Find the line containing "Where should I click to: Select". Retype it and every line after it through the end of the entries, exactly as written, with nothing added.
(Record extracts begins)
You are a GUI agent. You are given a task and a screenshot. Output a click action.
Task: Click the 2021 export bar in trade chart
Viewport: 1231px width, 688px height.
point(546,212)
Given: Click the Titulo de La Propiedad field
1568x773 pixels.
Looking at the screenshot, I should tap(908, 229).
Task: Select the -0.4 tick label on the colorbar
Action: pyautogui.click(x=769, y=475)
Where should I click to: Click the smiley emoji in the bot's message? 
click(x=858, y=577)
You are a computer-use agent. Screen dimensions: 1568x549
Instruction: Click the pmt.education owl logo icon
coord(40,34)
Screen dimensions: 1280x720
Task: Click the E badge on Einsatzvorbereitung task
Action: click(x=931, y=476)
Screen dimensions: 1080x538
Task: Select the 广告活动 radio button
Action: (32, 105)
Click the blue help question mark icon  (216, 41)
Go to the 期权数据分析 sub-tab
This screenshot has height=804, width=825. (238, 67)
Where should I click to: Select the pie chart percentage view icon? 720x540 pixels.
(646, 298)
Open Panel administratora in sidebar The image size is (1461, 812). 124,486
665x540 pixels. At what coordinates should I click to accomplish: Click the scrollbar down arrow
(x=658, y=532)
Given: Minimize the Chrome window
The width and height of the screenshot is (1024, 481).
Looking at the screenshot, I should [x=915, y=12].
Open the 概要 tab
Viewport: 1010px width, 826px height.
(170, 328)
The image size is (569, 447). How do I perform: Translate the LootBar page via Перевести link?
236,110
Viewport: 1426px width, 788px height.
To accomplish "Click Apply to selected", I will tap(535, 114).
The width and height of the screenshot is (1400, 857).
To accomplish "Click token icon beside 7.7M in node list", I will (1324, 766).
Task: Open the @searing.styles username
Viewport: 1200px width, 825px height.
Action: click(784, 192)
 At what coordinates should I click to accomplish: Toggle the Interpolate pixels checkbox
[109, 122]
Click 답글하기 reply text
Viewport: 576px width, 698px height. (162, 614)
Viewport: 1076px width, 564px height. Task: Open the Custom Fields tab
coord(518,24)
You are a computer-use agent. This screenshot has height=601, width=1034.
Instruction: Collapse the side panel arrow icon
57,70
(Record extracts ends)
▶ [Output below]:
Where should I click to: Select the pie chart percentage view icon? 720x540 pixels.
(646, 298)
Open Panel administratora in sidebar The image size is (1461, 812). 124,486
665x540 pixels. At what coordinates should I click to accomplish: Click the scrollbar down arrow
(x=658, y=532)
Given: Minimize the Chrome window
The width and height of the screenshot is (1024, 481).
Looking at the screenshot, I should [x=915, y=12].
Open the 概要 tab
Viewport: 1010px width, 826px height.
(170, 328)
The image size is (569, 447). How do I perform: Translate the LootBar page via Перевести link?
236,110
Viewport: 1426px width, 788px height.
To accomplish "Click Apply to selected", I will tap(535, 114).
The width and height of the screenshot is (1400, 857).
To accomplish "Click token icon beside 7.7M in node list", I will (1324, 766).
Task: Open the @searing.styles username
Viewport: 1200px width, 825px height.
Action: click(784, 192)
 At what coordinates should I click to accomplish: Toggle the Interpolate pixels checkbox
[109, 122]
Click 답글하기 reply text
Viewport: 576px width, 698px height. (162, 614)
Viewport: 1076px width, 564px height. Task: Open the Custom Fields tab
coord(518,24)
You are a computer-use agent. This screenshot has height=601, width=1034.
Instruction: Collapse the side panel arrow icon
57,70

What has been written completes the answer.